- Entries supplied -

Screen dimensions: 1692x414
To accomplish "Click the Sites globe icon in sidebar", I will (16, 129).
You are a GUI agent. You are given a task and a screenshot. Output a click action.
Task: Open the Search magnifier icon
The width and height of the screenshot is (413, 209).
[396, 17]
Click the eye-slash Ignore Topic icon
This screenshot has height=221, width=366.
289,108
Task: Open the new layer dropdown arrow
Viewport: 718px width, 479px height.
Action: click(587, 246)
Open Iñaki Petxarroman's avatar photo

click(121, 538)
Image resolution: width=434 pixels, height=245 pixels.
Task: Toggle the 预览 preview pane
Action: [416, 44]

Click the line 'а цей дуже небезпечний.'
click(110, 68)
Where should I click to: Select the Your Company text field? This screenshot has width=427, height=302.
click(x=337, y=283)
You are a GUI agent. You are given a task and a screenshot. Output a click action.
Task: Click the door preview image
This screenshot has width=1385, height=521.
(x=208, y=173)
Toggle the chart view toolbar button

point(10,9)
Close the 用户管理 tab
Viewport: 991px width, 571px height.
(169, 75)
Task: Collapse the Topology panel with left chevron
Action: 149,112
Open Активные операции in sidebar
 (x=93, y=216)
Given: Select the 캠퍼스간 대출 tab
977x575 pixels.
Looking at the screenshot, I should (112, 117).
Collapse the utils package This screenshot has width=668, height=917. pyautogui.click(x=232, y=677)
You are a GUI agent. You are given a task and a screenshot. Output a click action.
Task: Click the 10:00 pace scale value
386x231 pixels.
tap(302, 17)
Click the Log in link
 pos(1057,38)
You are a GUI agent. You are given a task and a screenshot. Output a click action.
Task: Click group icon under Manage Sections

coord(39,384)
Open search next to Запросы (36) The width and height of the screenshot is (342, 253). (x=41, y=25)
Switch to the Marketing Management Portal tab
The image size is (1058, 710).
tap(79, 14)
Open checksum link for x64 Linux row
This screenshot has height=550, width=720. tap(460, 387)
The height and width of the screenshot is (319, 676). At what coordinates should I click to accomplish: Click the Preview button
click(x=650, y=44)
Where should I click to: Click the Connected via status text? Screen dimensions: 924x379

- What is being asked -
Every line of the material must be returned exactly as it appears.

- Output for this exercise -
Screen dimensions: 1692x414
To accomplish "Click the Sites globe icon in sidebar", I will (16, 129).
You are a GUI agent. You are given a task and a screenshot. Output a click action.
Task: Open the Search magnifier icon
The width and height of the screenshot is (413, 209).
[396, 17]
Click the eye-slash Ignore Topic icon
This screenshot has height=221, width=366.
289,108
Task: Open the new layer dropdown arrow
Viewport: 718px width, 479px height.
Action: click(587, 246)
Open Iñaki Petxarroman's avatar photo

click(121, 538)
Image resolution: width=434 pixels, height=245 pixels.
Task: Toggle the 预览 preview pane
Action: [416, 44]

Click the line 'а цей дуже небезпечний.'
click(110, 68)
Where should I click to: Select the Your Company text field? This screenshot has width=427, height=302.
click(x=337, y=283)
You are a GUI agent. You are given a task and a screenshot. Output a click action.
Task: Click the door preview image
This screenshot has width=1385, height=521.
(x=208, y=173)
Toggle the chart view toolbar button

point(10,9)
Close the 用户管理 tab
Viewport: 991px width, 571px height.
(169, 75)
Task: Collapse the Topology panel with left chevron
Action: 149,112
Open Активные операции in sidebar
 (x=93, y=216)
Given: Select the 캠퍼스간 대출 tab
977x575 pixels.
Looking at the screenshot, I should (112, 117).
Collapse the utils package This screenshot has width=668, height=917. pyautogui.click(x=232, y=677)
You are a GUI agent. You are given a task and a screenshot. Output a click action.
Task: Click the 10:00 pace scale value
386x231 pixels.
tap(302, 17)
Click the Log in link
 pos(1057,38)
You are a GUI agent. You are given a task and a screenshot. Output a click action.
Task: Click group icon under Manage Sections

coord(39,384)
Open search next to Запросы (36) The width and height of the screenshot is (342, 253). (x=41, y=25)
Switch to the Marketing Management Portal tab
The image size is (1058, 710).
tap(79, 14)
Open checksum link for x64 Linux row
This screenshot has height=550, width=720. tap(460, 387)
The height and width of the screenshot is (319, 676). At what coordinates should I click to accomplish: Click the Preview button
click(x=650, y=44)
Where should I click to: Click the Connected via status text? Screen dimensions: 924x379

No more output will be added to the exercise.